Tuesday 11 August 2009

Improved memory logic


After a bit of a redesign I've now got both CMOS and NMOS working at 4MHz reliably. It turns out that the memory board logic had too long a propagation to the ROM and RAM0 lines - caused by having two cascade '138s and lots of '02s and '04s in the way.


After a bit of head scratching I've now got the control logic down to the attached diagram and this seems to be a lot more reliable at speed and leaves a nice WINDOW signal which will be used as the window for the graphics memory when I get round to trying out the VGA card.


Dom

Saturday 8 August 2009

Working again

I've now got everything working at 4MHz with either the NMOS or CMOS part. This after much messing around!

I've now got a "proper" clock module giving 8MHz as the main clock and drive all the other chips from the XTAL/2 line (to get proper 50/50 duty cycle).

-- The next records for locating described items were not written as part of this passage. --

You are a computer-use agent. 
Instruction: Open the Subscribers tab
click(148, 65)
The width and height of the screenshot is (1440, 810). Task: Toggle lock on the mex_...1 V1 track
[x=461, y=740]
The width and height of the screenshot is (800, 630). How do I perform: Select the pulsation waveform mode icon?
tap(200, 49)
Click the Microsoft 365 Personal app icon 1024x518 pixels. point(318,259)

Also the clock is now buffered seperately before going to the bus.

I still am getting the odd glitches though that disturb interrupt operation but I'm not sure why!

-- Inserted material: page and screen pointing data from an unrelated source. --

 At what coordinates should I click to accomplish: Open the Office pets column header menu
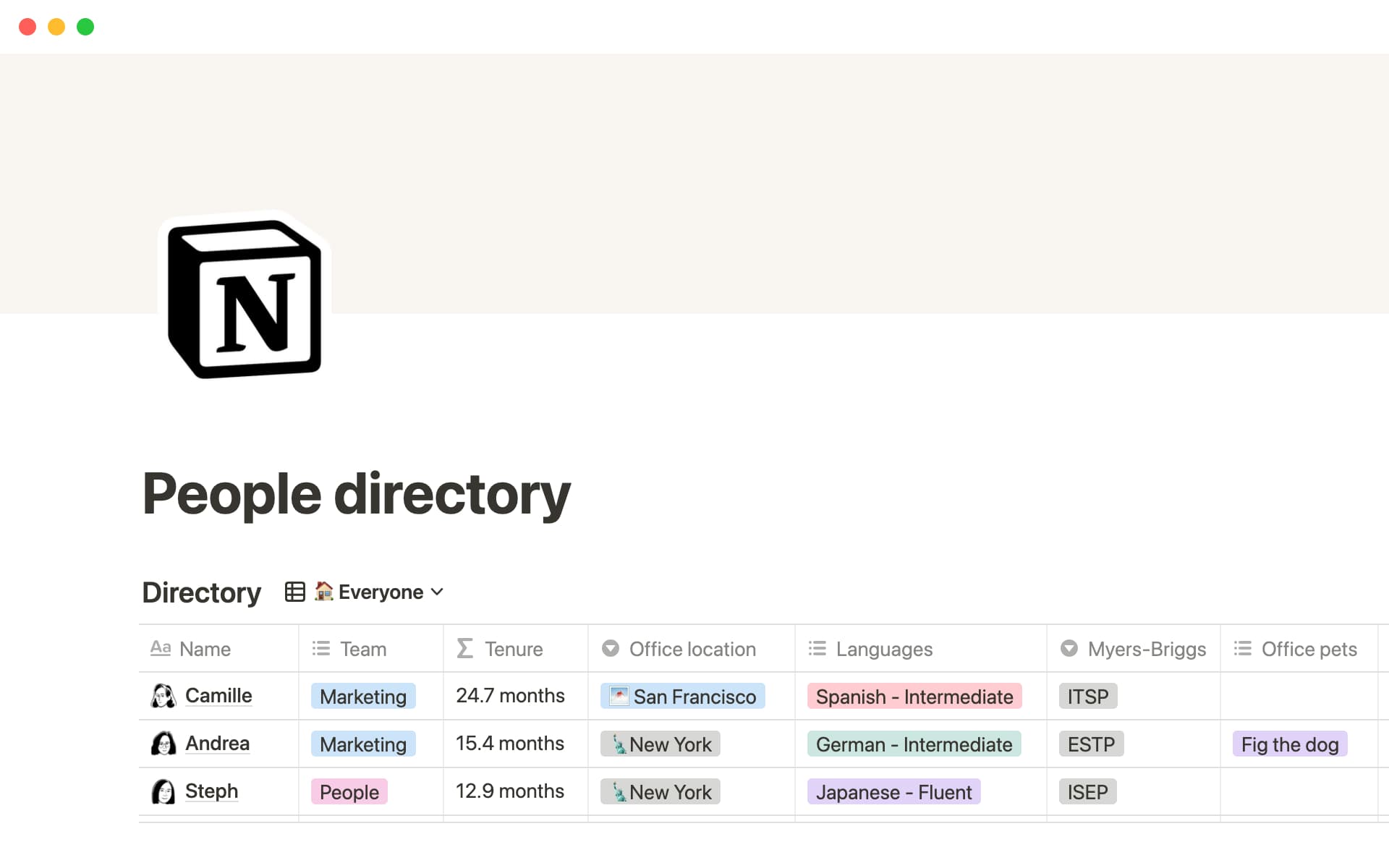point(1308,649)
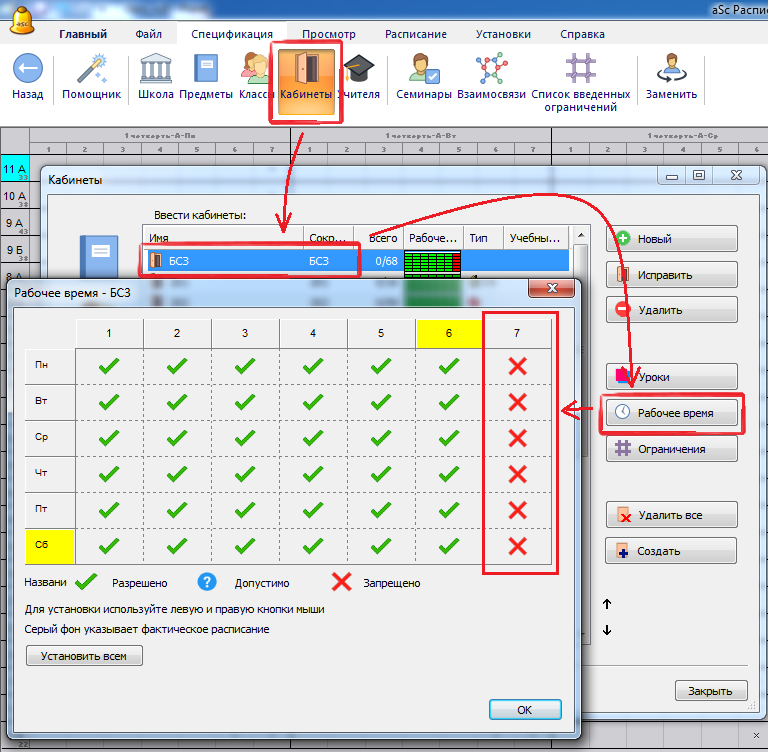Switch to the Установки tab
The image size is (768, 752).
point(503,33)
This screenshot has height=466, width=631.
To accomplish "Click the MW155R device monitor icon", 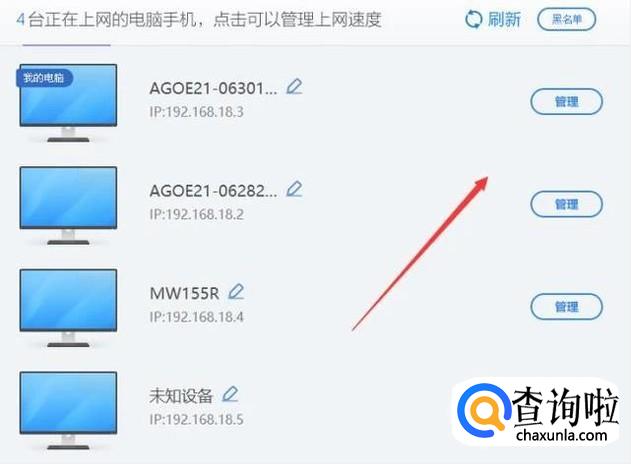I will pyautogui.click(x=68, y=308).
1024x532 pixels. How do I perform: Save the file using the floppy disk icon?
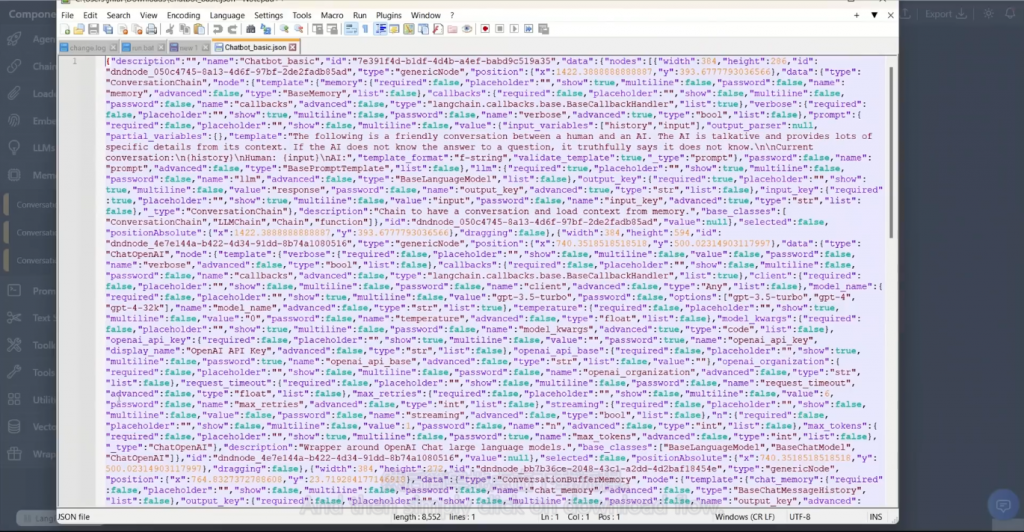(x=93, y=29)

Anyway I've now added a CTC chip and am exercising this with some code. More schematics and code to follow soon....

Monday 3 August 2009

Once step forwards...one step back



The step forward:

I've now got IM2 mode interrupts working - and a decent improvement in throughput!

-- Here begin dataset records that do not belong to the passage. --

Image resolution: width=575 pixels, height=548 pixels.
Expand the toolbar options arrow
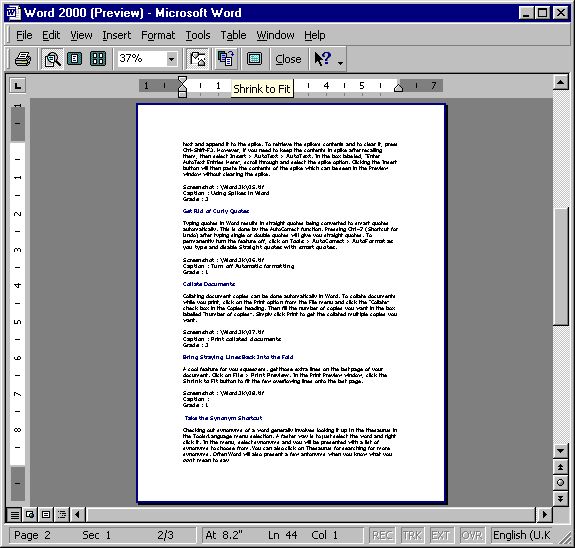340,63
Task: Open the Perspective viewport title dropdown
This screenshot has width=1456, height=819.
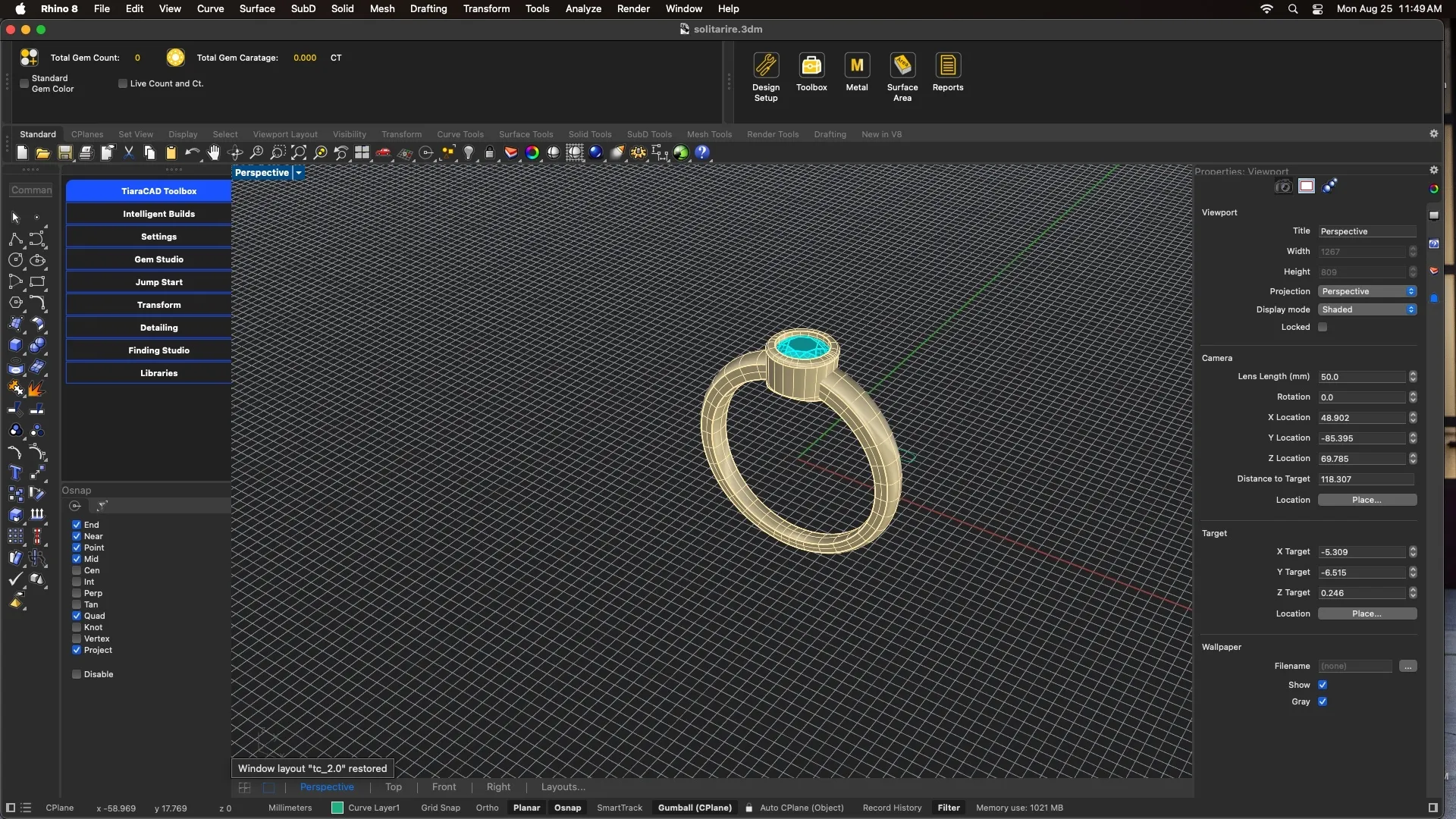Action: pyautogui.click(x=299, y=172)
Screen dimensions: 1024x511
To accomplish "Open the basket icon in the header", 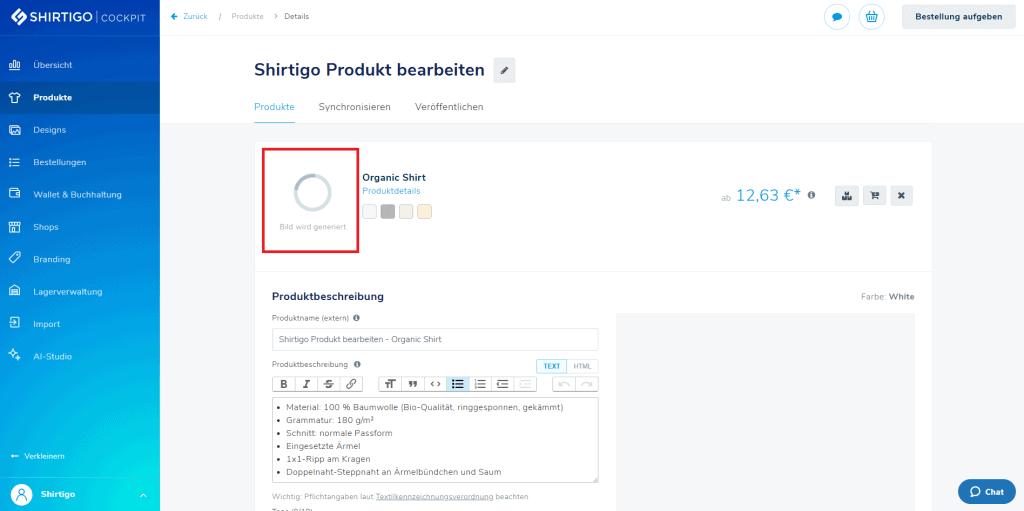I will [871, 17].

The mistake I'd made was in the buffering of the Z80, not the software. When an IM0 or IM2 interrupt happens the z80 asserts /IORQ and /M1 together and the device puts the vector on the bus which the z80 reads, however the z80 doesn't assert /RD so my old buffering logic was not letting it through! I've now changed the buffers to work on /WR and WR instead of /WR and /RD. (new bits in blue boxes on the schema).

The step back:

I bought a CMOS z80 (8MHz) from ebay in the hope of improving on my clock speed but this hasn't worked out, the new part is only capable of 2MHz! No idea why yet though I think I'll try adding some pull-ups to the data lines between the buffers and the z80....can't hurt can it?